** Provided data follows **

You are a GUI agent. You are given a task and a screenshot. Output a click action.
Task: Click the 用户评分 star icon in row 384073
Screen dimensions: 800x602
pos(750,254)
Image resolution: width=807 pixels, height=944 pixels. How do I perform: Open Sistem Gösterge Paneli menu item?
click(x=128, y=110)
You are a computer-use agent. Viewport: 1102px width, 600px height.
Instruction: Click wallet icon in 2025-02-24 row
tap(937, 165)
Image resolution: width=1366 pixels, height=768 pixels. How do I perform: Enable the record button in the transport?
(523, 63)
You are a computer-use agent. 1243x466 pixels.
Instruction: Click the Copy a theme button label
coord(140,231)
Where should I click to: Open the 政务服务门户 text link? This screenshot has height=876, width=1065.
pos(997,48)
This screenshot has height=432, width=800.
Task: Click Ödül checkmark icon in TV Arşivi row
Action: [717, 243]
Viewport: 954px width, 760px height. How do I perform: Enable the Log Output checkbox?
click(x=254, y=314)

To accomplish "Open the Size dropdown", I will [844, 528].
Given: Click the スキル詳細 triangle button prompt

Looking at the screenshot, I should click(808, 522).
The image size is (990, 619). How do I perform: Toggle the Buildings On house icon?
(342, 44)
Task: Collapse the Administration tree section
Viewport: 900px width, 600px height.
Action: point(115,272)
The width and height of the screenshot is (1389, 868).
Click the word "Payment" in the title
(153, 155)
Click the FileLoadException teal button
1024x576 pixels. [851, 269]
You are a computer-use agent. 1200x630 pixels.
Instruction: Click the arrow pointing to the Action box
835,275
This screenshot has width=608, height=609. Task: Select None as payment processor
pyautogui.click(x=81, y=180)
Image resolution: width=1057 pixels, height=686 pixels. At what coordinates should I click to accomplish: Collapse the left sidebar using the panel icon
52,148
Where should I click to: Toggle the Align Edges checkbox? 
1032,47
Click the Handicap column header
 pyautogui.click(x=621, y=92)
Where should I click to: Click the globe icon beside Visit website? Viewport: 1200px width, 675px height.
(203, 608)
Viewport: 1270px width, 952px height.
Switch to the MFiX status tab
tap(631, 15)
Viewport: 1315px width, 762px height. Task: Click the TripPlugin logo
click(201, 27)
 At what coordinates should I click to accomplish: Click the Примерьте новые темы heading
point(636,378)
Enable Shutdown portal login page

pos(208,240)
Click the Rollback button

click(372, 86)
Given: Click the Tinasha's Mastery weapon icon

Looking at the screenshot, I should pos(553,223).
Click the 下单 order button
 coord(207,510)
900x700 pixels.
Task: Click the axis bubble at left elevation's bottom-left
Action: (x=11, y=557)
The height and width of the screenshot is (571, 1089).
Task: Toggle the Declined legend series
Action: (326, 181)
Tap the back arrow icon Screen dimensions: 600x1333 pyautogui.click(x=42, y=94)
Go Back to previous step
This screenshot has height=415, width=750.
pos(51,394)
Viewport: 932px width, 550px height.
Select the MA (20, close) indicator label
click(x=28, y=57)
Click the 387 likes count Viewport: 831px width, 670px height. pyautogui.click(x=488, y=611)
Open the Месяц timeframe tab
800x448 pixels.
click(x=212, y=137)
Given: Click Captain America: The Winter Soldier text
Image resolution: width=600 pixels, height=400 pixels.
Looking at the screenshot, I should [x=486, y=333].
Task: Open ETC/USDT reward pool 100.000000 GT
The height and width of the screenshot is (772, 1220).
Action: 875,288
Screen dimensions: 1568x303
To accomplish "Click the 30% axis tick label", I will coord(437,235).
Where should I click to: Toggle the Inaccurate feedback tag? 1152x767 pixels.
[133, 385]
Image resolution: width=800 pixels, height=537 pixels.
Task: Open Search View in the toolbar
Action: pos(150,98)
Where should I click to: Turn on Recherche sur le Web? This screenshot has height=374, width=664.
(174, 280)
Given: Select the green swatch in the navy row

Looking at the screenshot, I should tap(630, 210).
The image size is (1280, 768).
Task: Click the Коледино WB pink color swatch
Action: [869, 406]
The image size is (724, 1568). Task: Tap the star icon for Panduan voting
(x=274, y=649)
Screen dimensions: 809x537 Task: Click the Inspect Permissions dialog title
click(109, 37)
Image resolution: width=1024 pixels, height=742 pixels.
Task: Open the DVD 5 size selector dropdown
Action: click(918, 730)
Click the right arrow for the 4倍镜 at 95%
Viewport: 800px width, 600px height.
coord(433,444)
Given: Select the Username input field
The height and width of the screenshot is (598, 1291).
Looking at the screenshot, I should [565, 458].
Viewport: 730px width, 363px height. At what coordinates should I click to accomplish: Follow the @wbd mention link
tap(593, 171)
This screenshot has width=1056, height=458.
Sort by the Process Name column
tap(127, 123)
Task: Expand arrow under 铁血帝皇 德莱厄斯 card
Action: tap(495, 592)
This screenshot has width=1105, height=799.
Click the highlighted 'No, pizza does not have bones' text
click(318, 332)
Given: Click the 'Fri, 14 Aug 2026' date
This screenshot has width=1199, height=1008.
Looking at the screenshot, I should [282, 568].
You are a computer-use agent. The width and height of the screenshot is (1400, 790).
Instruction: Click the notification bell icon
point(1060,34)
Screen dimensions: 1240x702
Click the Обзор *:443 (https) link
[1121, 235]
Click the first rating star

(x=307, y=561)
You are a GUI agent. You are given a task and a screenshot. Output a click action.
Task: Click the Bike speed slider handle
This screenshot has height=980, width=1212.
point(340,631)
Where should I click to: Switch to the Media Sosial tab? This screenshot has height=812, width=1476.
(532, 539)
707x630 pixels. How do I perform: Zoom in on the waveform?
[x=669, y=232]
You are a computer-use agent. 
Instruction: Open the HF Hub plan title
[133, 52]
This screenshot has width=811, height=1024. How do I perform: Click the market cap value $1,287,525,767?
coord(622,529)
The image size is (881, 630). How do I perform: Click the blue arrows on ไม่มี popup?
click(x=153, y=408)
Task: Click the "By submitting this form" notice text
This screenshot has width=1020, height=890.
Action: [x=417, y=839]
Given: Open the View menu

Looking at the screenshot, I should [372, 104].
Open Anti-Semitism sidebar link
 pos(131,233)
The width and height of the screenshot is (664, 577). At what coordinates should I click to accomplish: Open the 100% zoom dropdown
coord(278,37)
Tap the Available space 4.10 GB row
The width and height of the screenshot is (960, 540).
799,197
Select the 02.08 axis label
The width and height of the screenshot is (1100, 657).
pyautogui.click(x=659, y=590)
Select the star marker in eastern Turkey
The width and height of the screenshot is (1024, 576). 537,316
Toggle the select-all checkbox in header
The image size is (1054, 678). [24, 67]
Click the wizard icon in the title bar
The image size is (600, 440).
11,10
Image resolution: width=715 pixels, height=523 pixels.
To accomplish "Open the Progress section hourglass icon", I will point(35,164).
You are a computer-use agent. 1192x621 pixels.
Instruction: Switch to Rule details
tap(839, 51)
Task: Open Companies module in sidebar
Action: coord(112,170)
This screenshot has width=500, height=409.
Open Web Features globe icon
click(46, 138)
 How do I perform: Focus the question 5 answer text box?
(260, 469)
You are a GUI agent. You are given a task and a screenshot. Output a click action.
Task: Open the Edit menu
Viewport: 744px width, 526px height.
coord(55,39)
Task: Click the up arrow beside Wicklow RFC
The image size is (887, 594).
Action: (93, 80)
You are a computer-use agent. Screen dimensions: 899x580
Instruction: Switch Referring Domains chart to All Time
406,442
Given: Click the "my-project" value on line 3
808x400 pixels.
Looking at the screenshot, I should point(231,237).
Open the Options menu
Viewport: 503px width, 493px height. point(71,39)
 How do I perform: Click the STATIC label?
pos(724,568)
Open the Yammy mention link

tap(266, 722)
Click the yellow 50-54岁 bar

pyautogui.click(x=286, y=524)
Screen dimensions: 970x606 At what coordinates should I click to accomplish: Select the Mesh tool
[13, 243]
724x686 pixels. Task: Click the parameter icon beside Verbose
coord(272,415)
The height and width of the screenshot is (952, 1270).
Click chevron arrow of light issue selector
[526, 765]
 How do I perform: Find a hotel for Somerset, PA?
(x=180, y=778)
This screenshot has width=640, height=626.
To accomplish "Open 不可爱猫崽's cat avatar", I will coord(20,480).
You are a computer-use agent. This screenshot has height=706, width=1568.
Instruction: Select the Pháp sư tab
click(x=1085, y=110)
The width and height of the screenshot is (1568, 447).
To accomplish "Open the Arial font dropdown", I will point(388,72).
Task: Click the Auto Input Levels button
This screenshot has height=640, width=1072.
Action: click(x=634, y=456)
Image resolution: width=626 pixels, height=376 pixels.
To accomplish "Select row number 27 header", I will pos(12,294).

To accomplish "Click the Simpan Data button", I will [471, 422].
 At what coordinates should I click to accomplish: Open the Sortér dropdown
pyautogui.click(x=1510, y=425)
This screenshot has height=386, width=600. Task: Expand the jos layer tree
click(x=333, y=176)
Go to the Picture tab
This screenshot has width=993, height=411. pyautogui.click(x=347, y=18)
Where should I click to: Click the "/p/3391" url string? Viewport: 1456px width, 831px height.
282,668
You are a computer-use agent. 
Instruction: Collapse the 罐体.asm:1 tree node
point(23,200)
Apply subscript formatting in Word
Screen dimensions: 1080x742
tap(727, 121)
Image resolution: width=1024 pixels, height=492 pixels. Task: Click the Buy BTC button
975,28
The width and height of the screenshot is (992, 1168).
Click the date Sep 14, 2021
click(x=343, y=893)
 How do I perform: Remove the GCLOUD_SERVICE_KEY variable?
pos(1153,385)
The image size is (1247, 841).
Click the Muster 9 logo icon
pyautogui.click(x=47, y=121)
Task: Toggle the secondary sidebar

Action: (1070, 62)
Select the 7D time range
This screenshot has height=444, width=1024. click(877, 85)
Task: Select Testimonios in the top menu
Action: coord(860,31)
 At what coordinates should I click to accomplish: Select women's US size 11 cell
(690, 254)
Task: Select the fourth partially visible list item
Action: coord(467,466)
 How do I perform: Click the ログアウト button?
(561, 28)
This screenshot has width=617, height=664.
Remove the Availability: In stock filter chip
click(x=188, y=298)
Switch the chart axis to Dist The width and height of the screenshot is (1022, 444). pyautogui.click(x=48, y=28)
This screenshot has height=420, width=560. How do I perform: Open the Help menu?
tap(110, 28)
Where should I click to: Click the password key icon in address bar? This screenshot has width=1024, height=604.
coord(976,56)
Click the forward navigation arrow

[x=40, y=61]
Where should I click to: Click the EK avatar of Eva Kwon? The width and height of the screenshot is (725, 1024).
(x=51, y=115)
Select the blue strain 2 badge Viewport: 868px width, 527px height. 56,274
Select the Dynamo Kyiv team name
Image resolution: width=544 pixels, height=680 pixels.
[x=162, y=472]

** End of Provided data **

Activity:
Which lines in the records above contain the word "section"? Copy each one.

Solved exercise:
Task: Collapse the Administration tree section
To accomplish "Open the Progress section hourglass icon", I will point(35,164).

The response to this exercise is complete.